法国新浪潮电影代表作《四百击》

法国谚语说,一个淘气顽皮的孩子要挨四百下打才能消除灾难,怯除恶魔,变成健康听话的儿童。

典型的新浪潮电影拍摄手法:不区分重点主次地展现和记录——生活就是由各种无关紧要的日常的琐碎细节所构成。如实呈现这些毫无关联的次要讯息,即是最大化地还原真实的生活。

1958年,安德烈·巴赞英年早逝,未能看到他的追随者特吕弗的处女作《四百击》在1959年问世并一举夺得金棕榈。但若泉下有知,我相信巴赞一定会为特吕弗和他的《四百击》会心一笑。不仅是因为金棕榈,更是由于特吕弗成功地将他的电影理想实践于《四百击》中——真实导向性、长镜头美学、平等写实的深焦摄影,等等。

巴赞认为,现实的本质是暧昧多变的,因而也就可以通过的不同方式诠释现实。但电影的任务,并非诠释现实,并非先定性地为观众对现实进行取舍,相反,电影应当尽量地捕捉现实的暧昧性。换言之,电影导演应当尽量地保持自己在现实面前的谦卑,让现实引领电影的走向。“电影是向世界敞开的一扇窗户。”巴赞如是说。此即电影的现实主义风格。

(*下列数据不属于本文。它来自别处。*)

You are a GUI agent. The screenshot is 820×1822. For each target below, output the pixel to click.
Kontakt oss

而特吕弗在《四百击》当中的场面调度,就堪称现实主义风格的经典模板。如片尾那个为人所津津乐道的长达3分多钟的长镜头跟拍。形式主义者一定会对这个镜头不屑一顾:蒙太奇可以轻而易举地将这3分多钟浓缩在十余秒内。只需要先拍上几秒的逃跑镜头,然后接上一组对安托万的脸部特写,或者干脆效仿爱森斯坦,接上一组鸟儿自由飞翔的镜头,使观众对安托万的逃亡与鸟儿的飞翔产生联想,就可以将安托万对重获自由的狂喜之情表现得淋漓尽致,又何必用3分多钟的时间去重复一个相同的逃跑动作?殊不知特吕弗这么做正是为了要打破了观众往日的观影习惯,强迫观众调动自己思考能力,自己主动去领悟这个镜头的含义,而不是被动地接受导演的灌输的现实。而另一方面,这种通过蒙太奇表现出来的现实还是一种已经被扭曲了的现实。因为“形式主义技巧(尤其是主体性剪辑)会摧毁现实的复杂性。蒙太奇是将简单的结构强加于多种变化的真实世界,从而扭曲了其意义。形式主义的人自我中心太重,而且好操纵,视野短浅而杂小”

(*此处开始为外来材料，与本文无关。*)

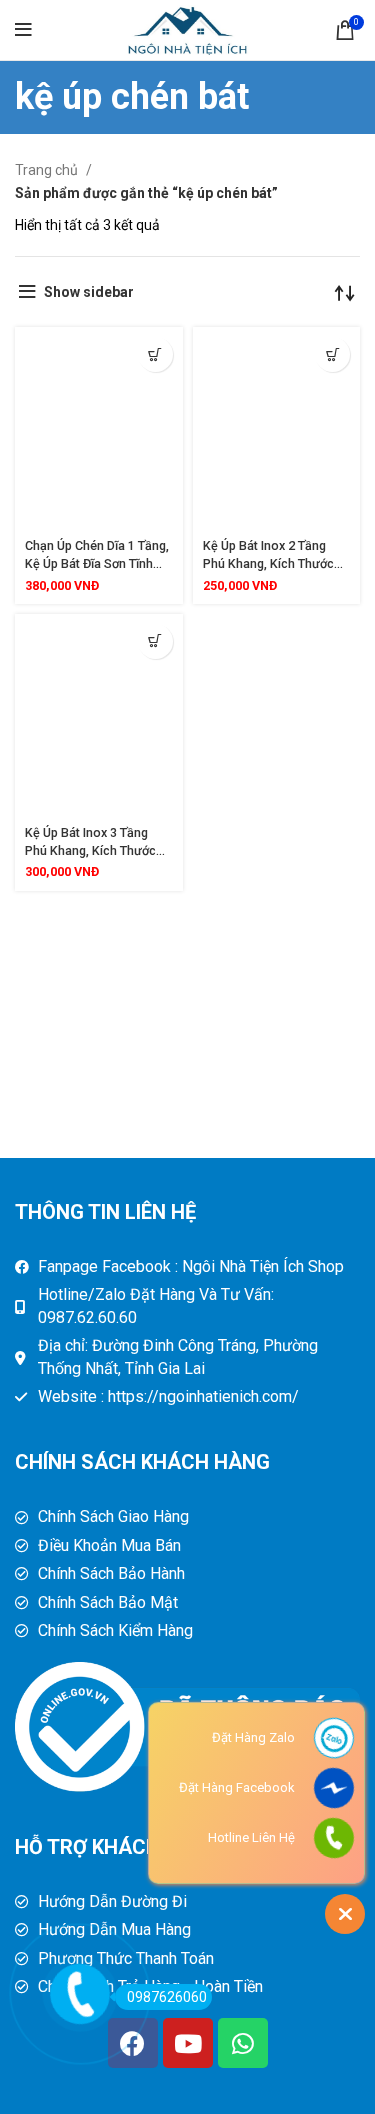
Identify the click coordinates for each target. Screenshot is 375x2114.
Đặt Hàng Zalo (253, 1737)
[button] (155, 354)
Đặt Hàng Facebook (237, 1787)
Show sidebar (89, 292)
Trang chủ (48, 170)
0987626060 (167, 1997)
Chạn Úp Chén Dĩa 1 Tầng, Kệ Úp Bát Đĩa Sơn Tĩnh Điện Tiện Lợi (97, 563)
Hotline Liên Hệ (251, 1837)
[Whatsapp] (243, 2043)
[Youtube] (188, 2043)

自然,新浪潮长镜头现实主义这一个个的标签都不能够证明一部电影的好坏。一部电影的伟大不是因其高高在上而成其伟大的,而是通过电影中包含的对人类处境的终极关怀而成就其艺术价值的。剥去文青们对《四百击》不绝的赞誉,我们可以看到,其实特吕弗是在给我们讲述着一个成长的故事,一个也许残酷也许苍白的成长故事。无论十二岁的安托万如何伪装,到头来他还不过是一个眼神澄澈、内心脆弱的少年。他张望着四周,最终看到的是在铁丝网背后一个阴暗的成人世界。所谓的“四百击”其实是一句法国俚语,说的是父母在教育孩子的时候要时常击打,最好要打上四百下才罢休,这样孩子才会听话,才会“长大”。论者常道《四百击》是导演特吕弗的自传,但笔者却觉得这部电影可能是我们每一个人的真实写照,只不过是以导演自己为例而已。便请试着回忆:我们是怎样“长大”的?我们是在父母对我们的责骂中渐渐“长大”的,我们是在中小学老师的威权与耳光下渐渐“长大”的,或者你会认为社会在进步,体罚在逐渐地消失了。但其实我们都明白,所谓的“四百击”不一定非要是体罚不可,在这“四百击”中,最重要的不是对肉体的虐待——电影中的安托万便没有受到多少的体罚,重要的是整个社会都在告诉我们,我们是错的,我们是幼稚的,我们应该遵循他们的教导,去做他们叫我们去做的事情。于是,我们也就成了他们。于是,我们便成功“长大”了。我们会这样“长大”,会去好好学习,会去工作,会去结婚生子,会变得如此成熟。我们会变得如此成熟,以至于当我们面对我们的孩子时,我们会对他们做别人曾经对我们所做的事情,却没看到孩子们的面孔是如此的熟悉,没发现如今的他们便是过去的我们,没有发现其实我们都失去了什么。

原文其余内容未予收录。